SHORT TASK » In the abstract on phoneme-level speech deepfake detection, what two qualities does the proposed method offer beyond comparable accuracy?

SOURCE PASSAGE »
┏━━

Phoneme-Level Analysis for Person-of-Interest Speech Deepfake Detection

Authors: Davide Salvi, Viola Negroni, Sara Mandelli, Paolo Bestagini, Stefano Tubaro

Published: 2025-07-11 14:27:57+00:00

AI Summary

This paper proposes a phoneme-level Person-of-Interest (POI) based speech deepfake detection method. It analyzes individual phonemes in reference and test audio to create speaker profiles and compare them for detecting synthetic artifacts, achieving comparable accuracy to traditional methods with improved robustness and interpretability.

Abstract

Recent advances in generative AI have made the creation of speech deepfakes widely accessible, posing serious challenges to digital trust. To counter this, various speech deepfake detection strategies have been proposed, including Person-of-Interest (POI) approaches, which focus on identifying impersonations of specific individuals by modeling and analyzing their unique vocal traits. Despite their excellent performance, the existing methods offer limited granularity and lack interpretability. In this work, we propose a POI-based speech deepfake detection method that operates at the phoneme level. Our approach decomposes reference audio into phonemes to construct a detailed speaker profile. In inference, phonemes from a test sample are individually compared against this profile, enabling fine-grained detection of synthetic artifacts. The proposed method achieves comparable accuracy to traditional approaches while offering superior robustness and interpretability, key aspects in multimedia forensics. By focusing on phoneme analysis, this work explores a novel direction for explainable, speaker-centric deepfake detection.

┗━━

DATASET CONTENT »
┏━━

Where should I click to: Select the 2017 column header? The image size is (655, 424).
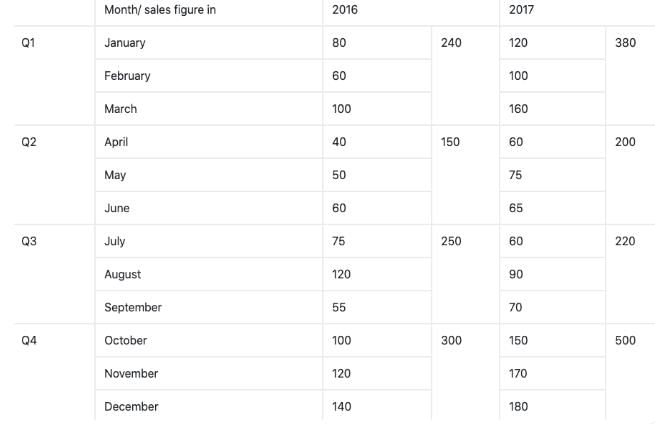click(521, 10)
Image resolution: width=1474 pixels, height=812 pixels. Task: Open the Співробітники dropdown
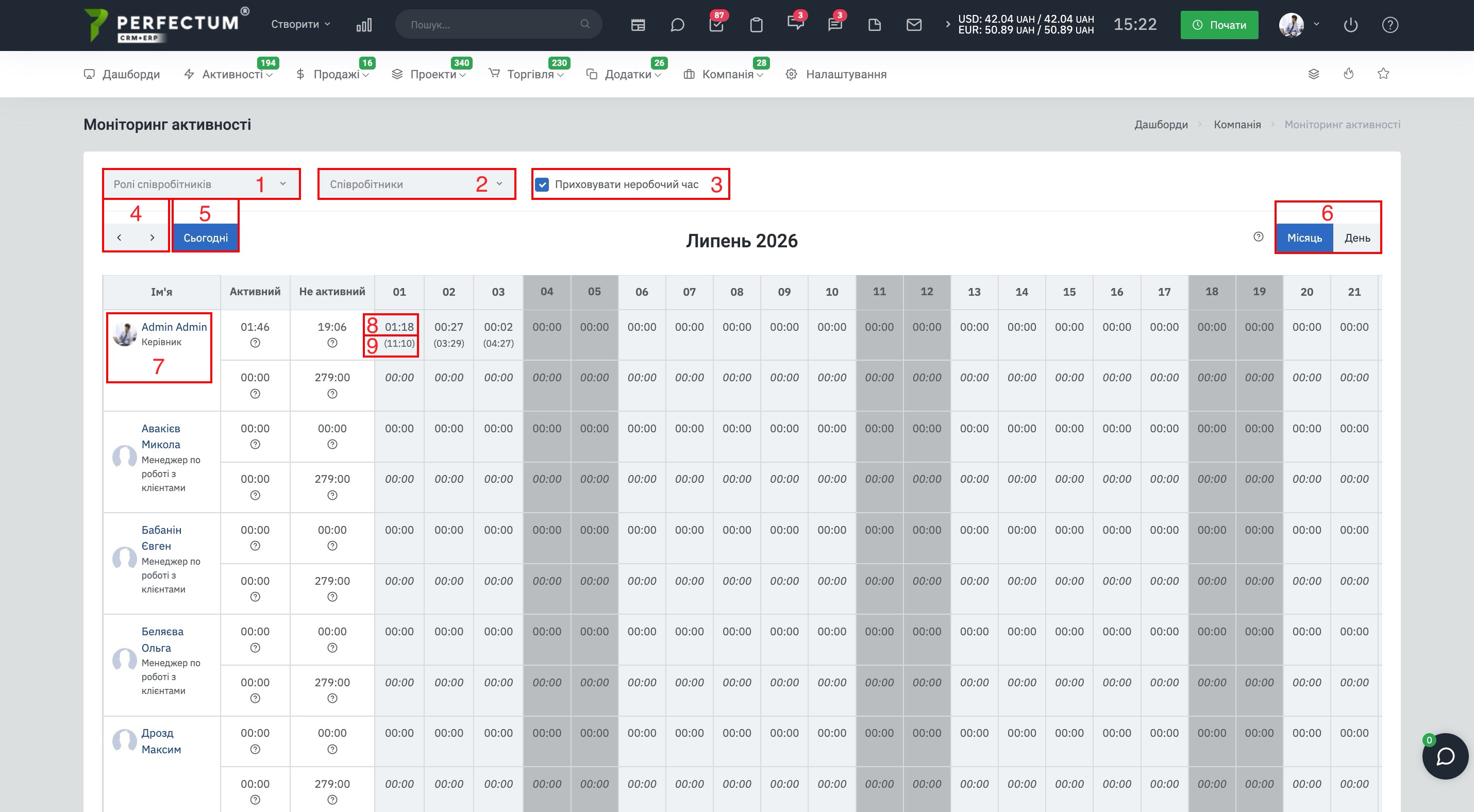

┗━━

COMPLETE RESPONSE » Superior robustness and interpretability.